Plaintiff's Complaint did not make “unequivocally clear and certain” that more than $75,000 is at issue in this case. See id. Plaintiff alleges that he “leased a 2022 Mercedes-Benz CLA-Class” on June 10, 2022. (Compl. ¶ 6.) He seeks actual damages, restitution, a civil penalty of two times his actual damages, consequential and incidental damages, and attorney fees, and states that “[t]he total amount paid and payable, incidental and consequential damages and civil penalties exceeds $25,000.” (Id. ¶ 7.) (Id. at 8-9.) Removability is not determined “through subjective knowledge” but rather through an “objective analysis of the pleadings,” Harris, 425 F.3d at 694, 697, and it was “not clear from the four corners of the Complaint that the amount in controversy is met.” Cuevas v. Ford Motor Co., 2022 WL 1487178, at *2 (C.D. Cal. May 11, 2022) (denying motion to remand Song-Beverly case regarding allegedly defective leased car based on related timeliness issue); Holdings v. Ford Motor Co., 2022 WL 2235815, at *2 (C.D. Cal. Feb. 22, 2022) (denying motion to remand and rejecting “argument that Defendant was given notice by the case caption page indicating that damages exceeded $25,000” because “[D]efendants need not make extrapolations or engage in guesswork” to determine the basis for removability”) (quoting Durham v. Lockheed Martin Corp., 445 F.3d 1247, 1251 (9th Cir. 2006)).

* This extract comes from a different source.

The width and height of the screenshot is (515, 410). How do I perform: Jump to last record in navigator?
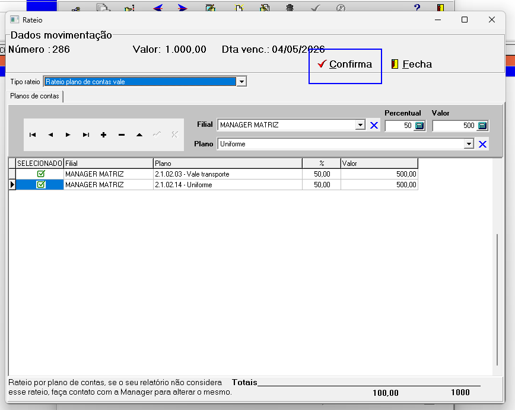[x=86, y=135]
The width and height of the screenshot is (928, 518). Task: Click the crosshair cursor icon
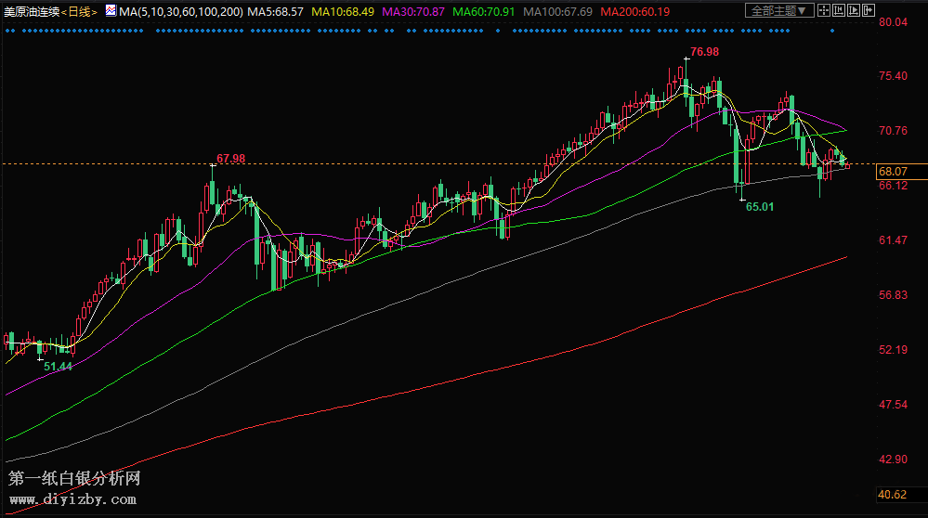point(825,10)
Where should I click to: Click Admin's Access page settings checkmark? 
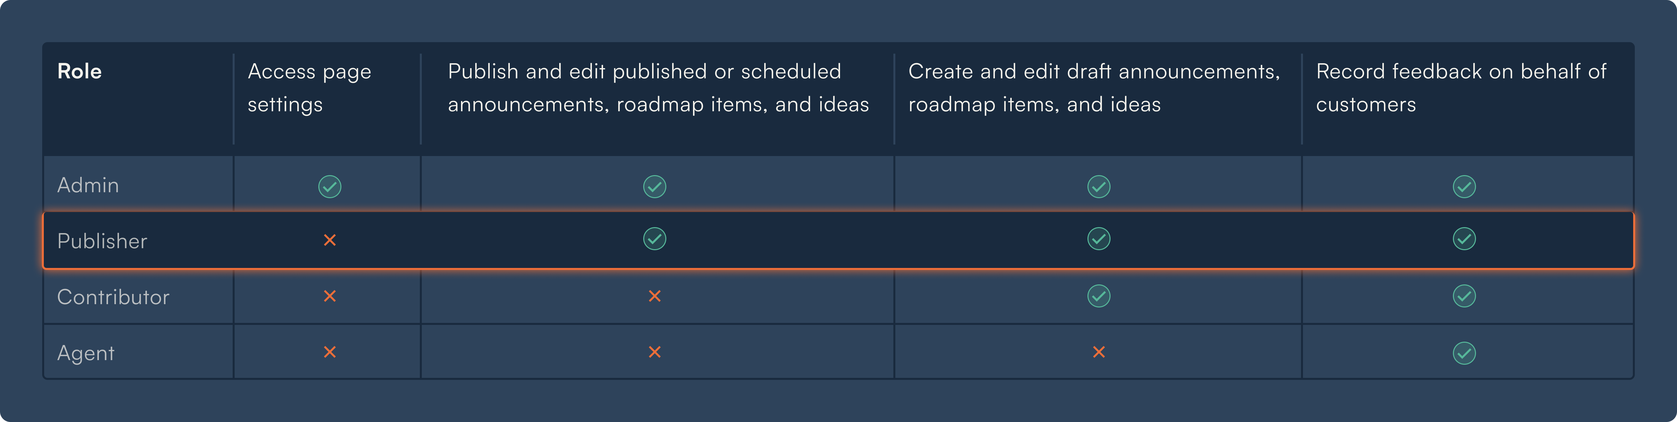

The bright-line approach to removability reflects a “[p]refer[ence for] a clear rule” and an “unwilling[ness] to embroil the courts in inquires into the subjective knowledge of a defendant.” Kuxhausen v. BMW Fin. Servs. NA LLC, 707 F.3d 1136, 1141 (9th Cir. 2013). Adopting Plaintiff's position “would vitiate an express purpose of the ‘bright-line approach' to removability-‘avoid[ing] the spectre of inevitable collateral litigation over . . . whether [a] defendant had subjective knowledge.'” Wagener v. Hillstone Rest. Grp., Inc., 2022 WL 4079260, at *2 (C.D. Cal. Sept. 6, 2022) (quoting Harris, 425 F.3d at 697). To avoid the delay in removal, Plaintiff could have provided more information in the Complaint or attached documents to it, but he chose not to. See Roth v. CHA Hollywood Med. Ctr., L.P., 720 F.3d 1121, 1126 (9th Cir. 2013) (“If plaintiffs think that their action may be removable and think, further, that the defendant might delay filing a notice of removal until a strategically advantageous moment, they need only provide to the defendant a document from which removability may be ascertained. 28 U.S.C. § 1446(b)(3). Such a document will trigger the thirty-day removal period, during which defendant must either file a notice of removal or lose the right to remove.”).
Accordingly, Plaintiff's motion to remand is DENIED.
Having read and considered the papers presented by the parties, the Court finds this matter appropriate for disposition without a hearing. See Fed.R.Civ.P. 78; Local Rule 7-15. Accordingly, the hearing set for January 22, 2024, is hereby vacated and removed from the calendar.